De paasdagen zitten erop en wat waren ze heerlijk. Voor het eerst weer buiten ontbijten, wat had ik dat gemist. Zelfs het eieren zoeken was weer gezellig. Ook de beurs in Venray was gezellig. De sfeer was goed en het was fijn iedereen weer te treffen en te horen waar een ieder mee bezig is. Zelf mocht ik op de beurs een lezing geven over misschien wel het mooiste stukje van het varkensbedrijf. Dan ben ik pas echt in mijn element. Het onderwerp was: ‘Wat kun je doen om ervoor te zorgen dat alle biggen de beste kansen in het leven krijgen?’

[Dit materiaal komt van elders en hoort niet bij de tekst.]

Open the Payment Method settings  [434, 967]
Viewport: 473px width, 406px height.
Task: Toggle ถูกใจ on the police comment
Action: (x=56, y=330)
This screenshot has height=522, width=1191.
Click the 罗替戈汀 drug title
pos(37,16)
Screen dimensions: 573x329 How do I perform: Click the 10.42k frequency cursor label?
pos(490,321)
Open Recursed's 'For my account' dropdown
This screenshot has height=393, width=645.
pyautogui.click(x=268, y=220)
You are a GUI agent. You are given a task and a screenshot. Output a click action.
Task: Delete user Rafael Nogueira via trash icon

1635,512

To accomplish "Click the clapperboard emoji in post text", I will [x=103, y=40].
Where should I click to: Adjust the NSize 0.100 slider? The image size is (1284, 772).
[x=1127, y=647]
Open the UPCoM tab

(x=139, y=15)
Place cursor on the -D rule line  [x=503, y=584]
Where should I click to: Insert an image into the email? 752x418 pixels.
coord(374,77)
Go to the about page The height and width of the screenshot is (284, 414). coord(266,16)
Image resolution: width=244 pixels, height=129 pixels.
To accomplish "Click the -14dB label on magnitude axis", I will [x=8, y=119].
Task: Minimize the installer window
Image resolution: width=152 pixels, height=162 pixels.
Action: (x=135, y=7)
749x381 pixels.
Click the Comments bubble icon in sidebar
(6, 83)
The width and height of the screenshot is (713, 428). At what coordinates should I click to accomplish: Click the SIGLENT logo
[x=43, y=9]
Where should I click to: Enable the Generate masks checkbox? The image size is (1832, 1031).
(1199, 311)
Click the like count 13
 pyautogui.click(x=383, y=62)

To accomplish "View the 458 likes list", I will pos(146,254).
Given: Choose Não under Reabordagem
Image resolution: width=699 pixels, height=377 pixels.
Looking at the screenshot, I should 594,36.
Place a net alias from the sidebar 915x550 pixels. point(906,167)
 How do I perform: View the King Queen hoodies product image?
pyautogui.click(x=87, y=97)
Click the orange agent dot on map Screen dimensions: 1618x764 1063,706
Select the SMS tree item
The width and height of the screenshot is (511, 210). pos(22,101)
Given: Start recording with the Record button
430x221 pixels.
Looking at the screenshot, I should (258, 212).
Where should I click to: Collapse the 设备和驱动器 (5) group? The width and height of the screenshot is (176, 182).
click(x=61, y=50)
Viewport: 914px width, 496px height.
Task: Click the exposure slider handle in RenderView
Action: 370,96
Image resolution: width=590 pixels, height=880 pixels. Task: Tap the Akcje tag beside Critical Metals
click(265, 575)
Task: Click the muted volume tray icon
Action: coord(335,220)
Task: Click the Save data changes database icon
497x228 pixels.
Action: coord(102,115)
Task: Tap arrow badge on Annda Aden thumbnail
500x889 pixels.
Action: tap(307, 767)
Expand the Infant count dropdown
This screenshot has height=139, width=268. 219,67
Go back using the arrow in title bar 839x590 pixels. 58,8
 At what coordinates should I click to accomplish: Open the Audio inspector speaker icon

En het antwoord is eigenlijk best simpel. Je moet ervoor zorgen dat ELKE big voldoende biest opneemt. Dat is minimaal 250 ml in de eerste 24 uur. Maar wat kun je nu doen? Uit onderzoek dat GD afgelopen jaar gedaan heeft, blijkt dat lichte biggen (lichter dan 900 gram) vaker te weinig biest opnemen. Dat zal voor niemand een verrassing zijn. Uit hetzelfde onderzoek blijkt echter ook dat de laatst geboren biggen misschien nog wel een veel groter risico lopen op een te geringe biestopname. En dat kunnen prachtige biggen zijn die zwaar genoeg worden geboren.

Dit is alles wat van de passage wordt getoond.